With its roots in the 60s and 70s hippie culture, the event felt like an outdated trip to the past. Although I believe that the leaders of The ManKind Project are genuinely trying to serve men and provide real value to the world, the training and organization has not evolved to meet the needs men have today.
The experience was just that…an experience.
You don’t learn applicable skills to use after the event and you aren’t given any sort of life-changing instruction or guidance that will help you better navigate the waters of life after your departure.
When I left my weekend at the New Warrior Training Adventure, the only thought running through my mind was…
“Well, now what?”
Who Should Attend the New Warrior Training Adventure?
If you’re an older man who has spent his entire life isolated and alone, feeling like you’re going through the journey of life as a one man army without the support and camaraderie you need to heal, The New Warrior Training Adventure can provide you with great support to assist you on your journey.
Although the experience is only a weekend and the onus is on you to form an ongoing support network with the men you meet at the event, the ManKind Project can help you begin the process of healing and begin to resolve the challenges that have been plaguing you for so many years.
Who Should Not Attend the New Warrior Training Adventure?
If you have a strong group of men in your life, your own band of brothers, or even a good therapist or counselor who you regularly open up to and receive feedback from, The New Warrior Training Adventure will have very little impact on your life.
It will be a weekend adventure that might be fun and provide the “post-retreat high”, but ultimately result in very little transformation or growth.
In the months and years following the experience, you will often wonder if the event had any meaningful impact on your life.
Was is Worth It?
For me, I cannot say that it was or that I would do it again.
While the leaders at MKP are trying to do something noble, the mechanics of their training lack the power and potency needed for the challenges of men today.
As a results-oriented man, I found it to be a very rudimentary primer on the basics of masculine development.
Most of the men in my training group were new to the personal development world… commonly serial nice guys who were angry at women and the world for not giving them everything they wanted.
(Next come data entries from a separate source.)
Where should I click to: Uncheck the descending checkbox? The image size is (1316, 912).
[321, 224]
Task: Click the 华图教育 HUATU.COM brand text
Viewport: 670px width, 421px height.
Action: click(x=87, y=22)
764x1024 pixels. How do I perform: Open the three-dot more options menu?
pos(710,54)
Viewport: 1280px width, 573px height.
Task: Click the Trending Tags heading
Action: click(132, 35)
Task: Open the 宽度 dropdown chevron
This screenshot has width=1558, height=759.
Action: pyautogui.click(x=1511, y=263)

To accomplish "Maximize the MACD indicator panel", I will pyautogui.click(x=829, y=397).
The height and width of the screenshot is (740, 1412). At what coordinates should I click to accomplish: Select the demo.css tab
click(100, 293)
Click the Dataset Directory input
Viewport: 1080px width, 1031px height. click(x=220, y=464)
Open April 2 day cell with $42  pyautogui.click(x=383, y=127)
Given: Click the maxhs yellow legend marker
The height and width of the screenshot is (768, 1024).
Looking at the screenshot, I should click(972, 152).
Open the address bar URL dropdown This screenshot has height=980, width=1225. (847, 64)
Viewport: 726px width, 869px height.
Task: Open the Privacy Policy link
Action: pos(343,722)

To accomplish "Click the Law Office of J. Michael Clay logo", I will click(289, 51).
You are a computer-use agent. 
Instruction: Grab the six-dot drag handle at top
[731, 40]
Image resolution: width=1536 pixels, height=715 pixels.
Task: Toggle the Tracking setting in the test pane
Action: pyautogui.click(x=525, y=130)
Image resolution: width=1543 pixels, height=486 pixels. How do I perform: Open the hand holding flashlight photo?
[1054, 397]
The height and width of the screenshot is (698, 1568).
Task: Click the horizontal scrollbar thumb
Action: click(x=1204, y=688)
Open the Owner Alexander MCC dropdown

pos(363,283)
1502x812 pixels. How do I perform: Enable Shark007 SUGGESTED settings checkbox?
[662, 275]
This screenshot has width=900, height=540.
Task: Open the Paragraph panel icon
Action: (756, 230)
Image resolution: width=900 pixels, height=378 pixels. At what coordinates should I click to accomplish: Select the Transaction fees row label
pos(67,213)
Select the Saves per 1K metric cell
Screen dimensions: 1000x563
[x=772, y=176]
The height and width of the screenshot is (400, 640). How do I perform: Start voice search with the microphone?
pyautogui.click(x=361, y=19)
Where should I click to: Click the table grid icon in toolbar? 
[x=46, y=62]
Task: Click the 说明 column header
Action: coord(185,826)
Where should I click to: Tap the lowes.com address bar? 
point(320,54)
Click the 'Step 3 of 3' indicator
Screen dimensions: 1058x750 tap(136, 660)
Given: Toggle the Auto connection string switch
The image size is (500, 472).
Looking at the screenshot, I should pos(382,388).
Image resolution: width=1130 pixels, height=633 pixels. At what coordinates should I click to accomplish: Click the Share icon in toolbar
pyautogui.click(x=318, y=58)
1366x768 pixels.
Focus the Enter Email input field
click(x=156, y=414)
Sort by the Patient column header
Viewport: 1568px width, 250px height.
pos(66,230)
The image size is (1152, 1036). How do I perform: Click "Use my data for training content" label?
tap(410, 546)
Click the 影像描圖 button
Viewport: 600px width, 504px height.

Although the experience provided a place for these men to marinate on their issues and seek guidance from other men, there were no practical solutions or proven paths to go from releasing the pain of the past to creating a more empowering future.
Instead of preaching self-reliance and progress, the event encouraged men to point fingers and use the traumas of their past as an excuse for why they can’t have the life they truly desire.
When considering the price of the event–$725 plus transportation, a weekend, and another week to cool down and recover–I did not feel like I received a real return on my investment, or that the lessons I did takeaway were exclusive to them.
I had fun. I learned a few lessons. But ultimately, felt that my time and money could have been better invested.